Goal of the exercise ->
Give the whole listing again, exactly as written.

Input data ->
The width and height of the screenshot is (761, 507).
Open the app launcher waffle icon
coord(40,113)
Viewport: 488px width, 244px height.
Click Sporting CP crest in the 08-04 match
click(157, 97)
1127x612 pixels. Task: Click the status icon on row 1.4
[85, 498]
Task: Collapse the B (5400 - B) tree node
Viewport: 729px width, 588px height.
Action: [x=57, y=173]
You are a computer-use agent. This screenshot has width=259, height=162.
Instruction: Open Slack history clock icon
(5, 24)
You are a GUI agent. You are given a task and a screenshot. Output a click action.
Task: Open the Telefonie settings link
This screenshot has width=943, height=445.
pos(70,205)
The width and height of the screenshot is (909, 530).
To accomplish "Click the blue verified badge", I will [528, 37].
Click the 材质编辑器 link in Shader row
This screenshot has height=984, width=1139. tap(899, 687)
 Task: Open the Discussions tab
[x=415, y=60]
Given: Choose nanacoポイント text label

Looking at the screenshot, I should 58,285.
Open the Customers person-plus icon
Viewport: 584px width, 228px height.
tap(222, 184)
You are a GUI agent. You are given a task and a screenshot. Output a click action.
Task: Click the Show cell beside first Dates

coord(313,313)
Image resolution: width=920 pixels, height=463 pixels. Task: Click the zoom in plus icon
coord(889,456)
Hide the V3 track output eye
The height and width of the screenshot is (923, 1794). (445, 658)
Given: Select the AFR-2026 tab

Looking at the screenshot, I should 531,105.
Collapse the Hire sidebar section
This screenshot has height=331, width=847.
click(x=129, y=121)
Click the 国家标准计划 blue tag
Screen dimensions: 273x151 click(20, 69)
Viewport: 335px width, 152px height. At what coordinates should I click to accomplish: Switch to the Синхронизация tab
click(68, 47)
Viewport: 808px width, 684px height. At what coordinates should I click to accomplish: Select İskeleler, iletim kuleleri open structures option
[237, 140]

Answer to this task ->
The width and height of the screenshot is (761, 507).
Open the app launcher waffle icon
coord(40,113)
Viewport: 488px width, 244px height.
Click Sporting CP crest in the 08-04 match
click(157, 97)
1127x612 pixels. Task: Click the status icon on row 1.4
[85, 498]
Task: Collapse the B (5400 - B) tree node
Viewport: 729px width, 588px height.
Action: [x=57, y=173]
You are a computer-use agent. This screenshot has width=259, height=162.
Instruction: Open Slack history clock icon
(5, 24)
You are a GUI agent. You are given a task and a screenshot. Output a click action.
Task: Open the Telefonie settings link
This screenshot has width=943, height=445.
pos(70,205)
The width and height of the screenshot is (909, 530).
To accomplish "Click the blue verified badge", I will [528, 37].
Click the 材质编辑器 link in Shader row
This screenshot has height=984, width=1139. tap(899, 687)
 Task: Open the Discussions tab
[x=415, y=60]
Given: Choose nanacoポイント text label

Looking at the screenshot, I should 58,285.
Open the Customers person-plus icon
Viewport: 584px width, 228px height.
tap(222, 184)
You are a GUI agent. You are given a task and a screenshot. Output a click action.
Task: Click the Show cell beside first Dates

coord(313,313)
Image resolution: width=920 pixels, height=463 pixels. Task: Click the zoom in plus icon
coord(889,456)
Hide the V3 track output eye
The height and width of the screenshot is (923, 1794). (445, 658)
Given: Select the AFR-2026 tab

Looking at the screenshot, I should 531,105.
Collapse the Hire sidebar section
This screenshot has height=331, width=847.
click(x=129, y=121)
Click the 国家标准计划 blue tag
Screen dimensions: 273x151 click(20, 69)
Viewport: 335px width, 152px height. At what coordinates should I click to accomplish: Switch to the Синхронизация tab
click(68, 47)
Viewport: 808px width, 684px height. At what coordinates should I click to accomplish: Select İskeleler, iletim kuleleri open structures option
[237, 140]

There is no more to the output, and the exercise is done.